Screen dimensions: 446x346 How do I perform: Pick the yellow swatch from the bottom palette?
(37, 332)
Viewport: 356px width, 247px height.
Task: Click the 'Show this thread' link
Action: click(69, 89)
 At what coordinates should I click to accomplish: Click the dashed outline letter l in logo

...

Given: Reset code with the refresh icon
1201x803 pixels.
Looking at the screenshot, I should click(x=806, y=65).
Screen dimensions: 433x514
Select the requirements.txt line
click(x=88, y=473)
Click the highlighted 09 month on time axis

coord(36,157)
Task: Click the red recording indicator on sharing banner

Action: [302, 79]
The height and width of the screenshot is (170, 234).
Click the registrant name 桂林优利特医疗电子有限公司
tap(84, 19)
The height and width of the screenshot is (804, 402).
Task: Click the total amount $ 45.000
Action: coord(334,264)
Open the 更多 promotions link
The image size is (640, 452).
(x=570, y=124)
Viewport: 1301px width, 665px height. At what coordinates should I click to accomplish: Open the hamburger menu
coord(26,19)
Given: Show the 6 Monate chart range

Requirement →
Both end lines included, restate word for word the lines above from the line with "Task: Click the red" to the line with "Given: Show the 6 Monate chart range", and nothing else.

Exercise solution →
Task: Click the red recording indicator on sharing banner

Action: [302, 79]
The height and width of the screenshot is (170, 234).
Click the registrant name 桂林优利特医疗电子有限公司
tap(84, 19)
The height and width of the screenshot is (804, 402).
Task: Click the total amount $ 45.000
Action: coord(334,264)
Open the 更多 promotions link
The image size is (640, 452).
(x=570, y=124)
Viewport: 1301px width, 665px height. At what coordinates should I click to accomplish: Open the hamburger menu
coord(26,19)
Given: Show the 6 Monate chart range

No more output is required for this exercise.